The Open Range
The current generation of gaming has seen a prolific increase in open world and sandbox experiences. I list open world and sandbox separately as a game can host a linear narrative and level structure while still retaining large sandbox levels, such as Bioshock, Dishonored, Halo or even the more recent Tomb Raider games. Within each new title that explores the realms of open design, we can observe familiar techniques and traits that each developer is drawing upon to refine each experience. While level designers have more real estate to play with, these techniques are no less refined or considered than those of their more confined counterparts.
Safe as Houses
The language of the landscape is often the most consistent element across many of these games, particularly because most open world and sandbox titles favor natural or rural landscapes. Just Cause, Far Cry, Shadows of Mordor and Metal Gear Solid: V, to name but a few, all feature similar principles of level design. For example, within each title, players can find pockets of what’s known as “refuge space”, a term coined by British geographer Jay Appleton, where they can lie low, take shelter or defend themselves from predators (particularly predators with long range weapons!). Refuge space is incredibly important, particularly in stealth games where the player character is a lot less durable and relies on the clear positioning of such spaces in order to progress across the open. Refuge space has also adopted a particular expectation within the context of gaming as a location where pickups and useful items may be found. It helps focus players on a goal, gives them a location to explore as well as often rewarding them for exploring.

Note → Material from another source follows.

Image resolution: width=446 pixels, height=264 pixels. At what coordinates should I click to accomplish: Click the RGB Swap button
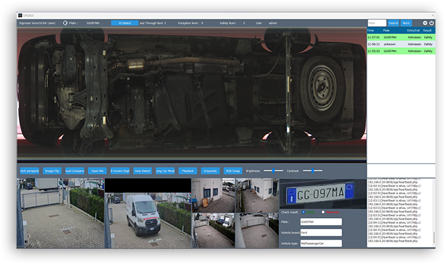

Prospectin’ on the Frontier
In The Experience of Landscape, Appleton refers to open space as “prospect space”. It’s easy to understand why it is labelled so, especially as an avid game player, when you consider that such space is characterized by its offering for opportunity. I believe this is why most E3 presentations for open world games use the classic “see that mountain, you can go there!” selling point.
Mr Appleton’s theory was that humans would crave refuge space when faced with prospect space, as opportunity is also partnered with danger. You risk being spotted by hunters, you risk the elements and you require something around which to orient yourself or risk getting lost. All these themes are prevalent throughout open world titles, and in particular Metal Gear Solid V makes excellent use of all three, with snipers, sandstorms and open plains to explore.
I also have to make mention of one of my favourite open world games of all time, Red Dead Redemption, and how Rockstar utilize the draw of opportunity throughout the landscape design. Having rocks and undulating terrain not only helps technical performance by reducing draw calls, it also creates a sense of exploration and pulls the player to distant locations. “What’s around the next corner” type curiosity is a very powerful emotion in open world games.
I believe it is the draw of the unknown and the true nature of prospect space apparent in Red Dead Redemption that distinguishes it against, for example, titles such as Assassin’s Creed. Assassins Creed can sometimes forgo the draw of the unknown to present a map full to the brim of icons and events, leaving little to the imagination in favor of presenting a world full of activities. The world map in Red Dead can often be ambiguous, with nothing but a question mark to send you galloping across potentially dangerous open ground.
What to take away?
While open world games continue to get larger and longer, tried and true techniques and principles can help create the foundation of a game that speaks not just to gamers, but to the nature of human aesthetics. At least, that is, according to Jay Appleton. However I feel there is sufficient evidence within games such as Assassins Creed, Red Dead Redemption and even Batman: Arkham Knight, which subverts the typical “cave like” refuge space to extend to perches and high places, to suggest that these theories have merit.